Chester’s totally different. Chester had a horrible shopping centre that wasn’t contributing. So we are improving listed buildings and adding uses. And then Newcastle it’s about curating all the streets. We’re not touching a physical inside of a building. There’s a pedestrianisation, an improvement of the side streets that go to the universities to make the connection better. Everything we do is made so that the customer, when they go round, they go, “I think this is better.” In Liverpool, we’ve got two great assets that are right at the heart of the city centre. We worked with a local authority over the partial pedestrianisation, tree planting. We’ve put in a massive green wall. St John’s is 55 years old, it is a concrete 1960s shopping centre. But we have made it greener, more sustainable. It’s better and nicer, but I can’t change it into an award-winning 2020 building. But it’s a darn site better than it was 10 years ago.
RivingtonHark has co-invested with AnaCap to buy the 540,000 sq ft St John’s Shopping Centre in Liverpool.
You’ve also got the strategy with AnaCap, what else will you be looking to acquire as part of that?
With AnaCap, that’s a value-add strategy. Value add is arguably the hardest to fill because you can look at assets that are throwing o! a high yield and go this is great, I can buy in. But actually there’s a reason it’s a high yield, because the cash flow is haemorrhaging. Also on a value add, you have to find your exit. So buying an asset that actually you ask, in three years time who’s going to buy it? You can’t just think, well, somebody else like me. They’ll want a similar return. So you’ve got to factor the exit yield being roughly the same as the entry yield. It makes it hard and we’ve got to create value. We are looking at things, but we’re not about to announce anything right now.
What are the risks or potential thunder clouds in terms of the retail market at the moment? What do savvy investors and asset managers need to be aware of?

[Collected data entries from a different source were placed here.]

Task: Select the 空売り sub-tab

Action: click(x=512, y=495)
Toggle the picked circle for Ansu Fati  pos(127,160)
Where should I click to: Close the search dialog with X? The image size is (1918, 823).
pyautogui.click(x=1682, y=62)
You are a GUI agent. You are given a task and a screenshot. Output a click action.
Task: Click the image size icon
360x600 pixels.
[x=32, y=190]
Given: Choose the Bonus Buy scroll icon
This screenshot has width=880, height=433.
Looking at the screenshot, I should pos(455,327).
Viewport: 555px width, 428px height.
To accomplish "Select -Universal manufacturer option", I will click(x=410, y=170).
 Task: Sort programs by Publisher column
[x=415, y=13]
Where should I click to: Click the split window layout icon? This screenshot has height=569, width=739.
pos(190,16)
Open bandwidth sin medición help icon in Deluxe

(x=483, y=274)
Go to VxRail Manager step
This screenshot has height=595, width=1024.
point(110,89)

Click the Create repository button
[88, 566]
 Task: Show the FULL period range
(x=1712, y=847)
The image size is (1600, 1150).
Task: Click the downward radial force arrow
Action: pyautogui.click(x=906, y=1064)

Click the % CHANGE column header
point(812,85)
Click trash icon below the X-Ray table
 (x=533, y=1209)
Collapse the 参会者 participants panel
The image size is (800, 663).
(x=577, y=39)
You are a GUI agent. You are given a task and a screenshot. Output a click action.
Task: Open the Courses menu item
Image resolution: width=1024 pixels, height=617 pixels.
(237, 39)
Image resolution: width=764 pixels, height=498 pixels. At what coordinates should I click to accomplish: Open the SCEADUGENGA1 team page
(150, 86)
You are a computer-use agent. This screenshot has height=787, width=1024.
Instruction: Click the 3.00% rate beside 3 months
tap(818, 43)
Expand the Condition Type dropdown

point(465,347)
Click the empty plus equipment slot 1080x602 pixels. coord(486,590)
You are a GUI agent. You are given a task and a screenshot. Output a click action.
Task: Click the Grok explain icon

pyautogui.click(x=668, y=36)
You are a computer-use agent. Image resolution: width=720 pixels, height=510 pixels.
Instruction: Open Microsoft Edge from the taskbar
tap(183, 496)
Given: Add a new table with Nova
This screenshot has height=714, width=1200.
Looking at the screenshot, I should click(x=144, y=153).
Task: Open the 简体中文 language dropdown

It is making sure that you think of the retailers. There’s a need for retail space where people continue shopping there because they want to shop there. I’ve said this before, it’s 2008/9, the mass use of the smartphone, which is what triggered it. Prior to that, if we wanted to go and buy things, we had to go to shops to do it. Since then, we go to shops if we want to go. So, that switch from “have to” to “want” encapsulates everything I’ve just been saying. Convenience locations will continue to function, because they’re convenient. They’re easy. They’re transport length or they’re local. They might look pretty grotty, but they’re convenient. They’ll carry on. Fashion is where it becomes risky because you’ve got locations where people will ask, why do I want to go into that town to shop for fashion? It’s not a nice town, that’s the only reason I’m going in there, and actually I can do that somewhere else that’s better. Those places I’d be very nervous about. Hence we like Leeds because people go to Leeds because it’s a great place to go. It’s a great day out.